Ebenfalls hier ein von uns eigens entwickeltes Tool um Programme, retweaks etc. seiner Windows 7 DVD hinzuzufügen, damit diese bereits beid er Installation installiert werden und beim ersten anmelden zur Verfügung stehen:

AddonKopierer

Auch weitere Tools sind im Laufe unserer Suche aufgefallen. Hier einmal der LINK zu unserem Forumsbereich der Windows 7 Installationstools:

Windows 7 Installationstools

Ich hoffe ich konnte einige anregen bei uns einmal vorbeizuschauen.


Gruß beatmaster1


----------



## Oberboss (31. Dezember 2009)

*AW: Vlite für Windows 7*

Danke, schaue gleich mal in euer Forum rein

mfg


----------



## TurricanVeteran (31. Dezember 2009)

*AW: Vlite für Windows 7*

@beatmaster1
Und wieso habe ich meine win7 installations-DVD mit vlite modifiziert bekommen?


----------



## beatmaster1 (1. Januar 2010)

*AW: Vlite für Windows 7*

Du kannst zwar teilweise mit vLite dein Windows 7 modifizieren und die Installation auch unattended konfigurieren, jedoch kann dir keiner die Garantie hinsichtlich möglicher Funktionsprobleme geben.

Deswegen die Tipps zu den Tools.
Letztlich suchen wir ja einen würdigen Nachfolger für nLite und vLite.

Gruß beatmaster


----------



## TurricanVeteran (1. Januar 2010)

*AW: Vlite für Windows 7*

Dann hatte ich wohl glück.


----------



## jetztaber (1. Januar 2010)

*AW: Vlite für Windows 7*

@beatmaster1

Schön, dass Du hier vorbeischaust.

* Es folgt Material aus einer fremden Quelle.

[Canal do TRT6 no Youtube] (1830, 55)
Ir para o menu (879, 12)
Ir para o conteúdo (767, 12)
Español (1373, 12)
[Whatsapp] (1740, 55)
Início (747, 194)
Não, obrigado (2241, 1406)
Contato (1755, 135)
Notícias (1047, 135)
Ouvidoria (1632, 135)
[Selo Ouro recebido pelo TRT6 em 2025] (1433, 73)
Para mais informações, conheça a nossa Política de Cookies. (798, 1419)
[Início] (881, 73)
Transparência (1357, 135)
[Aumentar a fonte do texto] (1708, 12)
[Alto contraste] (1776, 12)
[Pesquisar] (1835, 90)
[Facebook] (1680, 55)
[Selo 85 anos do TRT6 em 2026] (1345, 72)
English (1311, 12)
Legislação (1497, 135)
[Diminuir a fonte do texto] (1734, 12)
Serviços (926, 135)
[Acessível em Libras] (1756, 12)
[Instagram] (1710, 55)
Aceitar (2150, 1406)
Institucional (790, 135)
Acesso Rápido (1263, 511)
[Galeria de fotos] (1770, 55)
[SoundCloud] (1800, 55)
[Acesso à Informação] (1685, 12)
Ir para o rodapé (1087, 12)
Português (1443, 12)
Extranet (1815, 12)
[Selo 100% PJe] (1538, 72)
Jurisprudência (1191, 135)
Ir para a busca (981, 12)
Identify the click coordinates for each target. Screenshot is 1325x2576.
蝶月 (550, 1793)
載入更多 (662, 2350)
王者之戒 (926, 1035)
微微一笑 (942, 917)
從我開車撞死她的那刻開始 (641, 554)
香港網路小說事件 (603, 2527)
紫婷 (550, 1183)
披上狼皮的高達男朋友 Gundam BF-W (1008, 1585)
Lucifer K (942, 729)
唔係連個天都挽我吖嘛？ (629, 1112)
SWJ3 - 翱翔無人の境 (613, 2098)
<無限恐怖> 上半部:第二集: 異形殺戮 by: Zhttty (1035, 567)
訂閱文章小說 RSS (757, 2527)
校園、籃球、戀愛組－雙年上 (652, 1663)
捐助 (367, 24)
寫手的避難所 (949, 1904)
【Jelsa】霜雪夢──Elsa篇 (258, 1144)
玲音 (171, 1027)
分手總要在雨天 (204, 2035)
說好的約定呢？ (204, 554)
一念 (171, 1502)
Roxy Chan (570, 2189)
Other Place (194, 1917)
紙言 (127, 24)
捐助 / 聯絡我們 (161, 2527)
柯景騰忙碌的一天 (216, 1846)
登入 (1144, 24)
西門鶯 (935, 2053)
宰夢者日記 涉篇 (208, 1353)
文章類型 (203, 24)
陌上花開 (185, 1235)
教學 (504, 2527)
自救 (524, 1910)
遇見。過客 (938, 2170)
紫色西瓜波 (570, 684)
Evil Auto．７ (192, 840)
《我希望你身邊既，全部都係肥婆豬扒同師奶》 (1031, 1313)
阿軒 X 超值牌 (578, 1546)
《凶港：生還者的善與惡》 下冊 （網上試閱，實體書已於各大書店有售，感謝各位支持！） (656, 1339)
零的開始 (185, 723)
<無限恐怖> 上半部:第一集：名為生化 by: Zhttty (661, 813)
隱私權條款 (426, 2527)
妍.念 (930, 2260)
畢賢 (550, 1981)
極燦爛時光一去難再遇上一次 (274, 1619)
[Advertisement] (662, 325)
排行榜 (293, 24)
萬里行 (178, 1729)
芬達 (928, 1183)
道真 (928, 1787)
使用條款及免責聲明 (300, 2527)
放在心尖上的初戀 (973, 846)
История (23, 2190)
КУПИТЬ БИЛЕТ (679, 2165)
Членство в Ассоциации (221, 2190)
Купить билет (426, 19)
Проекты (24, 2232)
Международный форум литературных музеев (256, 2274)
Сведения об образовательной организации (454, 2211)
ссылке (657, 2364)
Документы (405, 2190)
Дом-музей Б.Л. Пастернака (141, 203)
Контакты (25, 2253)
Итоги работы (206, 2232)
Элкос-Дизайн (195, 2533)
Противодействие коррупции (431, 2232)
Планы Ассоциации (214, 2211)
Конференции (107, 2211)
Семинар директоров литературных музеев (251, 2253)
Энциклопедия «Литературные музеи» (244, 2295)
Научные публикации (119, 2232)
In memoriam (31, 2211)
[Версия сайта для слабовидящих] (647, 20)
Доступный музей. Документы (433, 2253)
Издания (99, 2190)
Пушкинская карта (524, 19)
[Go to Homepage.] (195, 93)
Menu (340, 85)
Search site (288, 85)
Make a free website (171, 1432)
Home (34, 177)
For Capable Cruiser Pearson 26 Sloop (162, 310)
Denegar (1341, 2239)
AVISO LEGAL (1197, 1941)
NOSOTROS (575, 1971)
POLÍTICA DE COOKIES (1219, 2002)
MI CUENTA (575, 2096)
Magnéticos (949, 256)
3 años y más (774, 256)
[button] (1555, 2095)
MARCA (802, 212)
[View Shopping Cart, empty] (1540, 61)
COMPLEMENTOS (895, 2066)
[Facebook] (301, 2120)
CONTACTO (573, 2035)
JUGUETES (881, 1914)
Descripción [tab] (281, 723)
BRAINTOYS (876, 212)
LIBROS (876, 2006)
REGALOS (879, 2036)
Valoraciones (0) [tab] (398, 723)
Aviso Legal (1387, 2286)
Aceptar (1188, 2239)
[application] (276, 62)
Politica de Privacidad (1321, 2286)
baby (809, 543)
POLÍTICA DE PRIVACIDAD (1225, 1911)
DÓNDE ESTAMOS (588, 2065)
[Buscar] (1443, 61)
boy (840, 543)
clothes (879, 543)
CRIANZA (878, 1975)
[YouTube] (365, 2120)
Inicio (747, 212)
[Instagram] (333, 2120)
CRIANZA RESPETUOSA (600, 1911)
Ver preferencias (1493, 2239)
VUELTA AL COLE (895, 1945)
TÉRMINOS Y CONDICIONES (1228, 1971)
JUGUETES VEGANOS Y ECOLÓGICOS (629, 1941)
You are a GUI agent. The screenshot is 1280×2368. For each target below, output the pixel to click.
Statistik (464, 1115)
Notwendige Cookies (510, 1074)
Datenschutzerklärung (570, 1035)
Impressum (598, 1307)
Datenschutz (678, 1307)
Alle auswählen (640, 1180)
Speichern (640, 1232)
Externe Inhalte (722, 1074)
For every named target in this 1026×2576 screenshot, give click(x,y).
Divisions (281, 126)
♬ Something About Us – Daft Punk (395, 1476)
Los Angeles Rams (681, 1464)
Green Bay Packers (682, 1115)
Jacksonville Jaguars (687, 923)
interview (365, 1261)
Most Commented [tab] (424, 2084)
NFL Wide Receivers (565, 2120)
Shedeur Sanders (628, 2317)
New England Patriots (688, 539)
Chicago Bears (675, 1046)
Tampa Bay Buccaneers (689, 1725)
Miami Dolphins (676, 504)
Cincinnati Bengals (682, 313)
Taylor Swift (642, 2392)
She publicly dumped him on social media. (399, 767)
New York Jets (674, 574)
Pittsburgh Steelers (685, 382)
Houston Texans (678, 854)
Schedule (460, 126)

Vielen Dank! 

@all

Ein Blick auf diese Seiten lohnt sich immer.


----------



## beatmaster1 (1. Januar 2010)

*AW: Vlite für Windows 7*

@jetztaber
Immer wieder gerne.

Ich hoffe das ihr uns wirklich einmal besucht, falls ihr Interesse an der Modifikation eurer Win7 DVD habt, ala vLite bzw. nLite.


----------



## NuVeon (4. Januar 2010)

*AW: Vlite für Windows 7*

funzen die tools eig auch mit win server 08 dvds ?


----------



## beatmaster1 (6. Januar 2010)

*AW: Vlite für Windows 7*

@NuVeon

Hier mal die Antowort vom Programmierer:



> ...7Customizer only supports Windows 7. If there will be support for Windows Server 2008 it will treat it as Windows 7. However, I think it is possible to support it but it will be after I complete 7customizer.
> ...



Gruß beatmaster1


----------



## riedochs (6. Januar 2010)

*AW: Vlite für Windows 7*



NuVeon schrieb:


> funzen die tools eig auch mit win server 08 dvds ?



Server 2008 = Vista
Server 2008 R2 = Windows 7

Somit sollte Server 2008 mit Vlite gehen.


----------